Ancrages

Elle avait moins de temps à offrir à la contemplation.

Il y a quelques années encore, les paysages la tenaient des heures calée contre un arbre, à s’éblouir du vent qui tressait dans le ciel ses nattes colorées.

Était-ce le lot commun ? Évoluait-on toujours, pressée de vivre, vers moins de gratuité ?

Elle déménageait souvent. Mais son unique critère pour choisir ses maisons restait leur aptitude à faire rêver.

Si l’harmonie du lieu se montrait inspirante, sa réaction était instantanée : il était exclu de poser ses bagages ailleurs.

Elle avait déjà souscrit à l’étang qui sommeillait aux berges d’un manoir,
à l’écharpe de boutons d’or enroulée autour d’un vieux logis,
au massif de camélias qui enfiévrait, l’hiver, une façade transie.

Elle n’avait pas résisté à la montagne encadrée par la vitre d’une cuisine,
qui se dandinait d’un pied sur l’autre dans son anneau de nuage.

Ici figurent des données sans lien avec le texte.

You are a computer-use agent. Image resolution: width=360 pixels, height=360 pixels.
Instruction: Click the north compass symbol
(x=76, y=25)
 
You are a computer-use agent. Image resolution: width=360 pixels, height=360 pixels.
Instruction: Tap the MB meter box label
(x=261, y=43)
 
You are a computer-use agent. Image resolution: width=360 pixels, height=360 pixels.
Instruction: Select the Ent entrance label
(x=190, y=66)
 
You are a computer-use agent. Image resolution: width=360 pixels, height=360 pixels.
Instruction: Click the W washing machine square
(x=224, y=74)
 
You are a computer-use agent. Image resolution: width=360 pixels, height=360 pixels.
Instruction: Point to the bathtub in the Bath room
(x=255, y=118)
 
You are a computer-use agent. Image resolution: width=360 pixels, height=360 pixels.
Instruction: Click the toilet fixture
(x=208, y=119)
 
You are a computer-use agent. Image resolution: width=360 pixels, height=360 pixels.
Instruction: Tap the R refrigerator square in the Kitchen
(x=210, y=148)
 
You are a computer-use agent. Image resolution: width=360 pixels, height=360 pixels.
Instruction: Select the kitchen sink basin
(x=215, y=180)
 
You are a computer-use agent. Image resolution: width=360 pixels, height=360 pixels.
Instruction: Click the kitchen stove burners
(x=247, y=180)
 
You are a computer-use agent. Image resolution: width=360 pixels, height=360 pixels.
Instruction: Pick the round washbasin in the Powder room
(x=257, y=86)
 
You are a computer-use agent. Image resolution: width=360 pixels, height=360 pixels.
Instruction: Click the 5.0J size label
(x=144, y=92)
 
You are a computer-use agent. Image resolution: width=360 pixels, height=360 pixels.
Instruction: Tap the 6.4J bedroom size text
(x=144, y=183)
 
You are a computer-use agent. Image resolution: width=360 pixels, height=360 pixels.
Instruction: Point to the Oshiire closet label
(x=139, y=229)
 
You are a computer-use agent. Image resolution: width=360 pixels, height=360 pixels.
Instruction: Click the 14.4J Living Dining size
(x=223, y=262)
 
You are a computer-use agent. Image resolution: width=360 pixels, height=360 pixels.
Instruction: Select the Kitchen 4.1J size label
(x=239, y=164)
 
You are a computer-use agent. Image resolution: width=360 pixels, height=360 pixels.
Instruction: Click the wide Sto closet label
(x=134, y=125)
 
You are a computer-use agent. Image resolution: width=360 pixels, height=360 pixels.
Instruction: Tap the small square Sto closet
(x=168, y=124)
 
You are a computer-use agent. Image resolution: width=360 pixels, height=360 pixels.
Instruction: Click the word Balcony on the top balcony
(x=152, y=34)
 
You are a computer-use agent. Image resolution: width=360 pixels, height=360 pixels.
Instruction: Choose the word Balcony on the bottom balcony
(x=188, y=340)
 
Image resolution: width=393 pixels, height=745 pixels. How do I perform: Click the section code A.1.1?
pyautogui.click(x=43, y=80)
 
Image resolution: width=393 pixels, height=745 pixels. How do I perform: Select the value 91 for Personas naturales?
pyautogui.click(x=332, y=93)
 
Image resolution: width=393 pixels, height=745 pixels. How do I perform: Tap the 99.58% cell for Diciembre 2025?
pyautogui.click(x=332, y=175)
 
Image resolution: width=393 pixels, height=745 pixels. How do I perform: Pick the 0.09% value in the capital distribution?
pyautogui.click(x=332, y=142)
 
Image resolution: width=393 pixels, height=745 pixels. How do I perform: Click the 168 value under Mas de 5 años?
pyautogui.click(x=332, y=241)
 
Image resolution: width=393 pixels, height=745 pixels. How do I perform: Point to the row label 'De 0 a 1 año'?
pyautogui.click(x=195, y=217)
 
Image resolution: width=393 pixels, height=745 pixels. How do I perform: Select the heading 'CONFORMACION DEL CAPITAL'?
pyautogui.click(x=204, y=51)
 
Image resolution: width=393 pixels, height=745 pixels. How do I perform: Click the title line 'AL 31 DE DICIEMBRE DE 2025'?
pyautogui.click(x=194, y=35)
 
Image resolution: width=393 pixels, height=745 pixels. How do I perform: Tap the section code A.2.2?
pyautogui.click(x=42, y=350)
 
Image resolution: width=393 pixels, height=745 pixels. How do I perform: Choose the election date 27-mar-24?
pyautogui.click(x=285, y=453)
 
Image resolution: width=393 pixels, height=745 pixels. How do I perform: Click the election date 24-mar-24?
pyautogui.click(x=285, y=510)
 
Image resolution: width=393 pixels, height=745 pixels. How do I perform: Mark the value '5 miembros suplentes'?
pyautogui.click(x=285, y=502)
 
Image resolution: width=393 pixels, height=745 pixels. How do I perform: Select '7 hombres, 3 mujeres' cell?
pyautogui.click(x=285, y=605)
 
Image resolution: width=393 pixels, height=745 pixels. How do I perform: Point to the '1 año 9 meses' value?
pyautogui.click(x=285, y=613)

Elle leur avait donné son acquiescement immédiat.

Elle revoyait François Cheng à la télévision célébrer la b[o]té, qu’il prononçait avec un o très fermé et une consonne si appuyée à l’initiale – presque [po]té, chargée d’une forme d’intransigeance – que chaque fois elle riait de ce vocable défrancisé, au croisement des continents et des langues.

Elle n’avait jamais imaginé la beauté empotée.

Mais elle aimait les concepts ambulants.